17 Re

Si può vincere una guerra in due O forse anche da solo, Si può estrarre il cuore anche al più nero assassino, ma è più difficile cambiare un’idea

Poesia, catarsi, profondità oniriche e un totale senso di etereo nel capolavoro definitivo della New Wave fiorentina, 17 Re. Secondo episodio della Trilogia Del Potere, terzo album dei Litfiba se si considera come debutto full-length l’opera Eneide di Krypton, composta per lo spettacolo teatrale Eneide di Virgilio portato in scena dai concittadini Krypton. 17 Re si presenta come doppio vinile in origine, quattro facciate che raccontano sublimando l’immenso talento del gruppo nato nello scantinato di Via de’ Bardi a Firenze, sedici canzoni immortali, fuori dal tempo che godono dell’ispirazione, della complicità totale dei cinque, sedici episodi in grado di creare un ponte, un legame tra passato, presente e futuro. Pochi dischi italiani possono vantare tanta bellezza nei suoni, negli arrangiamenti, modernità nelle liriche quanto 17 Re, impossibile non restar affascinati dal viaggio nelle ritmiche dettate da Ringo e Maroccolo, i cantati di Pelù, i perfetti inserimenti della chitarra di Ghigo o la solennità della tastiera di Aiazzi. Funziona tutto in questi brani, la fisionomia del sound che abbraccia idealismi e denunce, guerra e pace, oro nero e radiazioni, la megalomania di un Dio consapevole dei difetti nel creato. Tra i più importanti lavori della discografia italiana underground, rappresenta con tutta probabilità l’apice artistico della prima parte di carriera per la band che si appresta a scegliere cosa far da grande, come convogliare rabbia e sensazioni ancora forti in questa pubblicazione ammaliante dalla suggestiva copertina ideata da Alberto Pirelli, manager e produttore della band nonché fondatore dell’etichetta I.R.A., raffigurante un cuore trafitto da una corona di spine, qui il riferimento al titolo esoterico, in realtà simbolico, nella Trilogia il potere della spiritualità. 17 quante le tracce che avrebbero dovuto esser incise invece delle 16 finali dopo lo scarto della title-track ritenuta di poco conto nel contesto qualitativo molto elevato di tutta l’opera.

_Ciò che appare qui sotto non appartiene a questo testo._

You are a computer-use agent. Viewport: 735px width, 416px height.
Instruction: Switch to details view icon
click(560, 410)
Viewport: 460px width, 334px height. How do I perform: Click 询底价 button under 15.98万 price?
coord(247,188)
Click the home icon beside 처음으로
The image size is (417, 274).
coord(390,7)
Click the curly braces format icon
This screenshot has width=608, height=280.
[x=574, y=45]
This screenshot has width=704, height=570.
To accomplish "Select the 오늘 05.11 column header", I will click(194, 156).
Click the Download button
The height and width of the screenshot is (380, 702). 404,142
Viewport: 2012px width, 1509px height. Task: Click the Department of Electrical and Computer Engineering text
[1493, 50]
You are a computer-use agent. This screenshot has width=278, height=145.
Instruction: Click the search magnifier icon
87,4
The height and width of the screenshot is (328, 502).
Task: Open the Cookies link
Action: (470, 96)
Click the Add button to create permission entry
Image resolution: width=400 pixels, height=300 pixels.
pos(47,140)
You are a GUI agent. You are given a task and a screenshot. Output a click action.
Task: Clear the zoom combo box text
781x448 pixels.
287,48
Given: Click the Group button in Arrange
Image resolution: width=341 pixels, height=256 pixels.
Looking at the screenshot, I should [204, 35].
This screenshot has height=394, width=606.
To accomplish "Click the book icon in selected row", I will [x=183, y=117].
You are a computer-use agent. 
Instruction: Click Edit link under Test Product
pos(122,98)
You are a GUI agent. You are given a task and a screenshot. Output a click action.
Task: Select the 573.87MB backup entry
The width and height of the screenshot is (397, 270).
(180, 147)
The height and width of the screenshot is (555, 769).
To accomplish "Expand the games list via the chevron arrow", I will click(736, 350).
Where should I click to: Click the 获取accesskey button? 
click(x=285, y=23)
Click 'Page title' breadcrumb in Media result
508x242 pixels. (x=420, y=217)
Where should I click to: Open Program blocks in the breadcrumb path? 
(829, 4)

Il risultato del processo compositivo dona senso a parole, testi che in realtà non ne hanno, avvolti dalla criptica scrittura alla base del particolare approccio artistico dei Litfiba. Dal Tour mondiale che consegue l’uscita viene estratto un live epocale registrato da Daniele Trambusti al Tenax di Firenze, ultima leggendaria tappa di quella tournée, 12-5-87 (Aprite i Vostri Occhi) La musica alternativa italiana ha in questa perla la vetta, una pietra miliare, il termine di paragone per raffigurare un’assoluto miracolo in musica.